20. Bangun dari Mimpi

2.6K 369 9
                                    

20. Bangun dari Mimpi

***

Dewa baru keluar dari ruang UKS ketika sekolah sudah benar-benar sepi, sekitar dua jam setelah bel pulang berbunyi. Cowok kurus itu memang punya kebiasaan datang ke UKS setiap pulang sekolah untuk tidur siang, atau sekadar datang tanpa tujuan yang kemudian berakhir melamun sendiri.

Epik High School termasuk sekolah yang cukup aktif menyelenggarakan berbagai event besar, sehingga kadang sangat sibuk pada bulan-bulan tertentu. Ditambah lagi, beberapa murid yang sering membuat kehebohan dan menambah ramai suasana di sekolah itu.

Sehingga bagi Sadewa yang kurang nyaman dengan keramaian, ruang UKS menjadi tempat paling aman kedua setelah perpustakaan. Tidak banyak yang datang ke UKS di jam pulang sekolah. Begitu juga perpustakaan yang sering Dewa datangi di saat istirahat.

Dewa menarik napas, sejenak mengucek kedua matanya yang masih terasa lengket dan berat sisa tidur siangnya hari ini. Cowok kurus itu meluruskan kedua tangannya ke udara, kini jadi menguap panjang dan mengulet merenggangkan otot-ototnya.

Lalu ketika sepasang mata kecilnya kembali terbuka, Dewa tidak bisa menahan diri untuk tidak terkejut dan termundur refleks melihat kehadiran seseorang, tepat beberapa meter di hadapannya.

Dewa terbatuk, mendadak merasa malu seolah ketahuan maling ayam. Sementara cowok jangkung itu hanya mengerjapkan mata, juga terlihat sama canggungnya dengan Dewa.

Fajar menggaruk belakang telinganya. "Ngapain lo?" tanyanya berusaha untuk membuka suara terlebih dahulu.

Dewa mengatupkan bibir, lalu menunjuk kecil ke arah ruang kesehatan. "Bangun tidur," jawabnya kemudian, tak tahu juga mengapa dirinya sampai menanggapi pertanyaan Fajar.

Fajar mengangguk saja, sebenarnya tak terlalu mau tahu. "Mbak Indah ada?"

"Nggak." Dewa berdeham sebentar. "Udah pulang daritadi."

"Oh."

Dewa mendengus. Karena tak mau berbasa-basi lebih lanjut, cowok kurus itu akhirnya memutuskan untuk melanjutkan langlahnya. Melewati tubuh tegap Fajar tanpa mengatakan satu patah katapun.

Fajar melengos saja, merasa lega karena bisa segera terbebas dari suasana aneh tadi. Lalu cowok itu juga lanjut berjalan dan masuk ke dalam UKS, hendak mengambil obat merah yang akan ia gunakan untuk mengganti perban lukanya.

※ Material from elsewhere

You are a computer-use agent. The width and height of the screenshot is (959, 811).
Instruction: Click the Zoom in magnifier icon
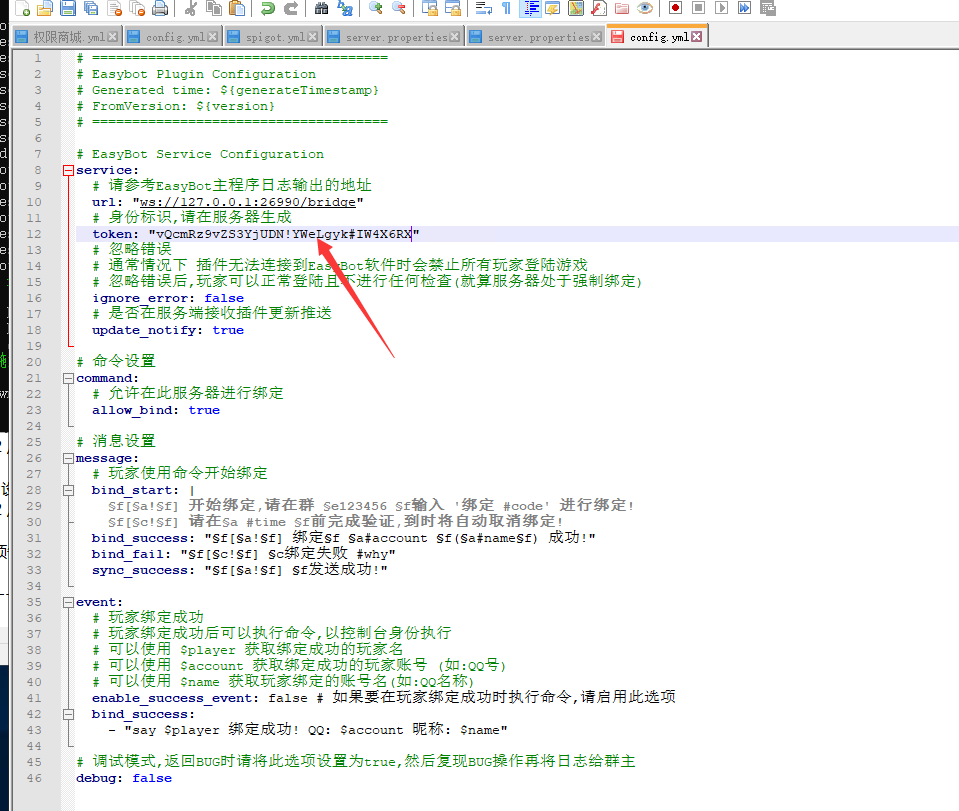click(x=375, y=9)
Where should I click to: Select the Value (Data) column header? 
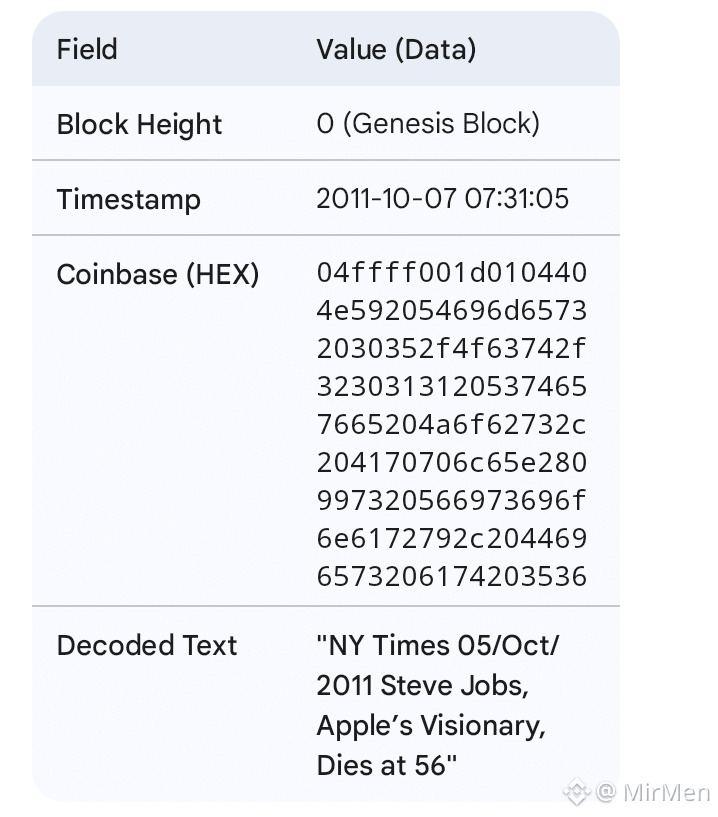pyautogui.click(x=396, y=49)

Sementara Dewa, ketika sampai di belokan dekat tangga, cowok itu sejenak menoleh ke arah langit yang mendung gelap. Samar dapat mendengar suara gemuruh petir dari kejauhan.

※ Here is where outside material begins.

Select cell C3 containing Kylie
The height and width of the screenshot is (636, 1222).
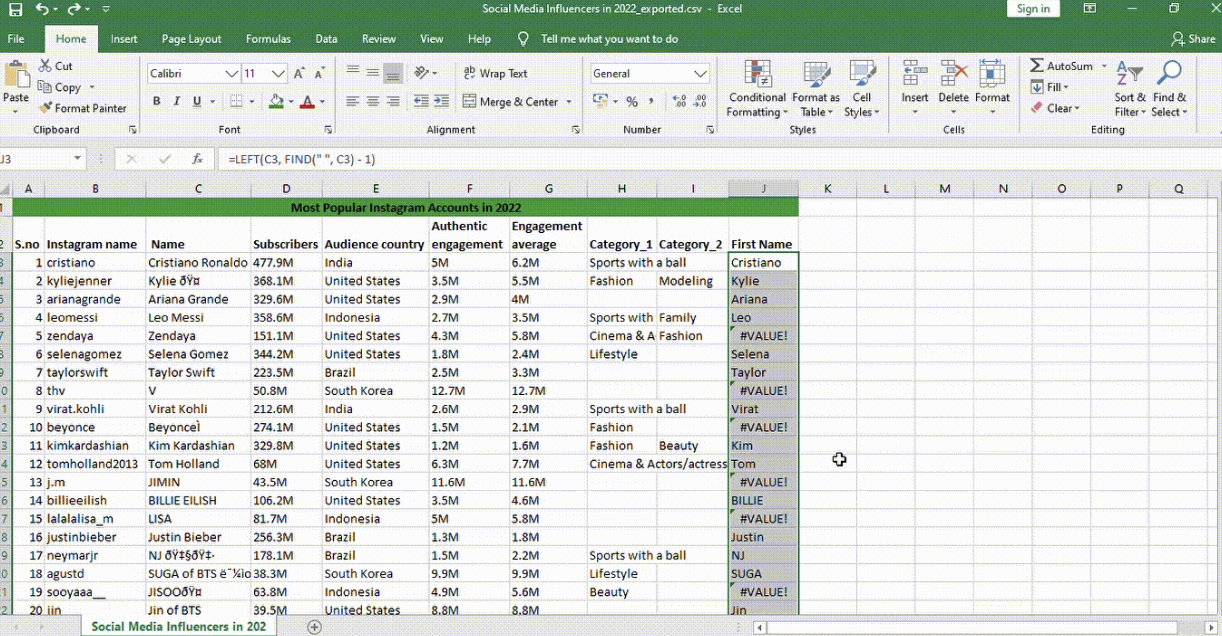[198, 281]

Dewa mendecak, lalu mempercepat langkah menuruni satu-persatu anak tangga menuju ke lantai bawah. Berharap agar hujan setidaknya bisa tertunda hingga ia tiba di rumah dengan selamat.

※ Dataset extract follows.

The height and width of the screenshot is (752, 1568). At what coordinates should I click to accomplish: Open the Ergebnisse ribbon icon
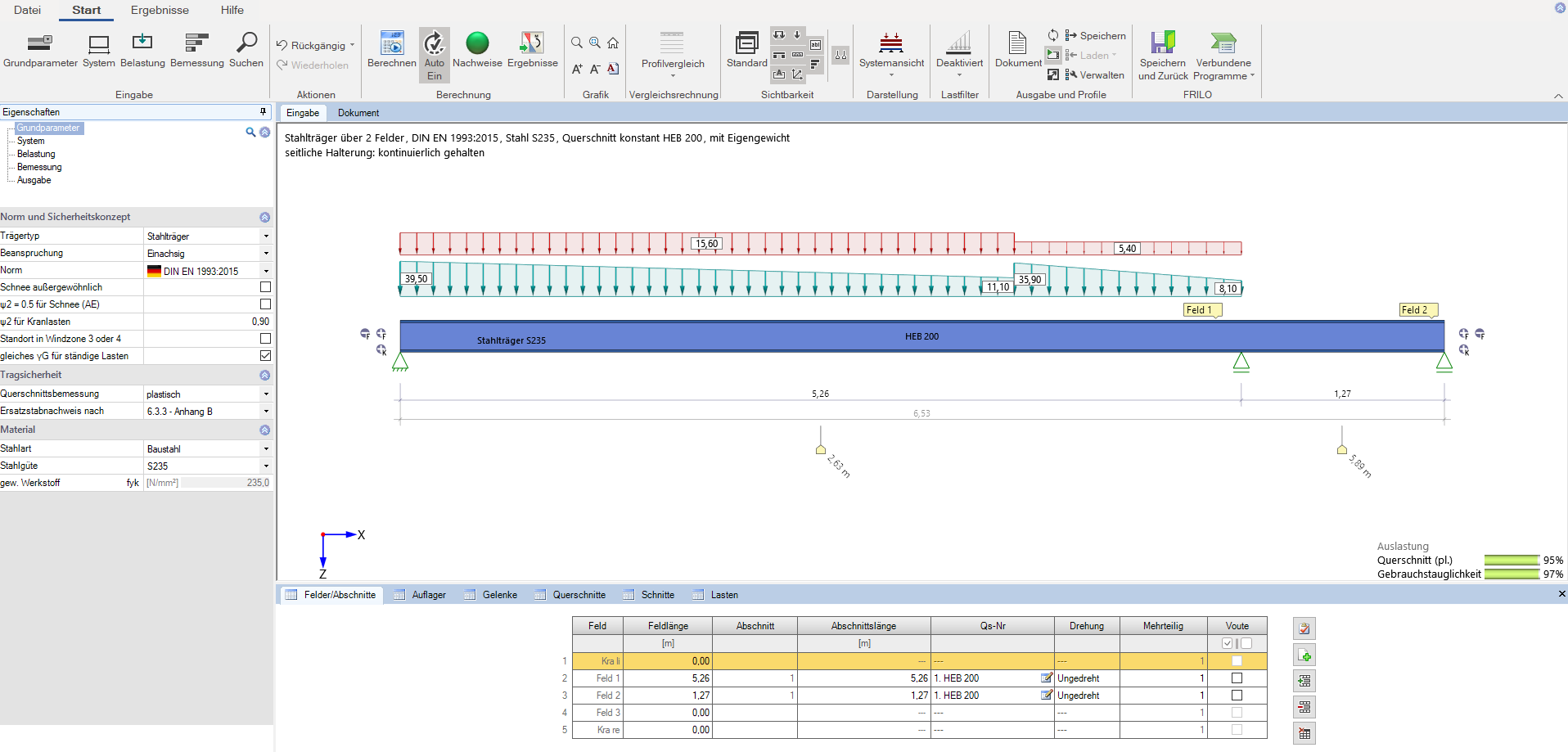532,43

Ketika ia hampir sampai di ujung tangga, cowok pucat itu sejenak memelankan laju kakinya karena merasakan getaran singkat di ponsel yang ia masukkan ke dalam saku jaket. Penasaran, Dewa akhirnya merogoh dan mengeluarkan ponselnya.

Meski gerakannya itu justru membuatnya tak sengaja menarik sebuah kertas foto yang kemudian jatuh dengan posisi terbalik di salah satu anak tangga. Dewa mengernyit, lalu memungut foto itu tanpa berpikir dua kali.

Mata sipit Dewa melebar samar, melihat kertas foto itu ternyata merupakan foto yang ia cetak tempo hari di ruang perpustakaan. Ada potret Aira yang tersenyum canggung di sana, juga Dewa yang berusaha untuk melengkungkan senyum walau akhirnya terlihat aneh dan tidak pantas.

Hal yang membuat bibir Dewa berkedut menahan senyum adalah ketika ia menyadari betapa rapat jaraknya dengan Aira ketika foto itu diambil.

Fotonya dan Aira di Galeri Nasional hari Minggu kemarin.